** Document passage follows **

At the same time, though, black women and Latina entrepreneurs don't yet have big footholds in high-growth industries, including in technology and STEM-related fields, a reality tied to stubborn barriers experienced by women entrepreneurs of all ethnicities in accessing capital, and business and social networks that historically have been the province of white men, according to Ross Baird, CEO and co-founder of Village Capital, a venture investment firm that focuses on start-ups with social-interest business models. Less than five percent of venture funding in the U.S. goes to women founders, and less than one percent is invested in companies started by ethnic minorities, an unsustainable imbalance, in light of population demographic projections, Baird argues.
Similarly, America's top economists, demographers, and even national security experts know that technological innovation and population diversity are essential to our nation's future prosperity. This month, the Atlantic Council released, "Keeping America's Innovation Edge," a report on the intersection of U.S. populations (in particular, the role of immigrants, American-born ethnic minorities, and residents in mid-sized cities including Madison, Wisc., and Boulder, CO); the two year-long study found that increased investments in higher education, and in technical training or "re-skilling" for current workers are acutely needed if the U.S. is to continue to prosper as a leader in technology and STEM-driven economic development.
"Though foreign-born residents of the United States represent only an eighth of the country's population, in STEM fields their numbers far outweigh this figure (for instance, roughly half of STEM PhDs are foreign-born residents)," wrote Mathew J. Burrows, a leader at the Atlantic Council. He continued:
"Skilled immigrants have an outsized role in America's innovation machine, often becoming the entrepreneurs behind new companies (one recent study says that more than half the US tech startups valued at $1 billion or more were created by foreign-born entrepreneurs) or filling the highly skilled technical positions in companies across the country. To put this situation another way, the United States benefits from the dynamism and creativity that skilled immigrants bring with them while compensating for its own shortcomings."
But, while Burrows and other researchers take a high-level view, examining existing and historic data, and extrapolating forward from there, those of us who grew up during the past few decades in ethnic communities or in cities and neighborhoods with a diverse array of income-levels and cultures, are intimately familiar with the kind of entrepreneurial and workforce-related "dynamism" that researchers are now seriously investigating for clues to the nation's economic outlook.

** End of Document passage **

■ **Activity**
Say whether each statement agrees with the passage on innovation and diversity, answering yes or no and quoting the deciding words: (a) Less than five percent of U.S. venture funding goes to women founders. (b) The Atlantic Council study behind "Keeping America's Innovation Edge" lasted five years. (c) Foreign-born residents make up about half of the U.S. population.

** Exercise data follows **

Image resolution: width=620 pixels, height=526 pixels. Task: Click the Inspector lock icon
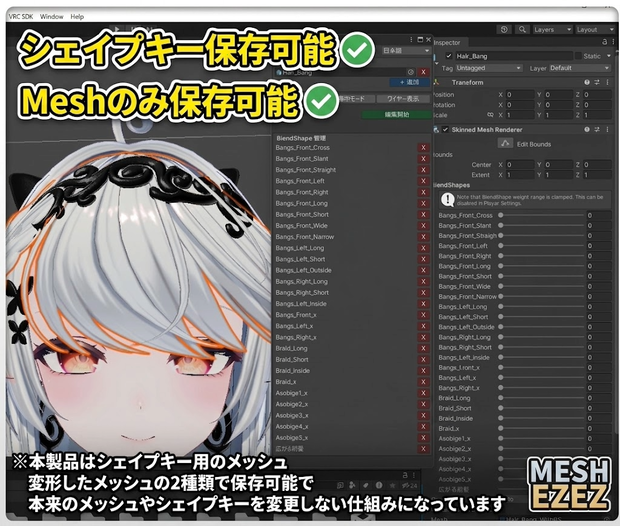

** End of Exercise data **

■ **Exercise result**
(a) Yes: "Less than five percent of venture funding in the U.S. goes to women founders"
(b) No: "the two year-long study"
(c) No: "foreign-born residents of the United States represent only an eighth of the country's population"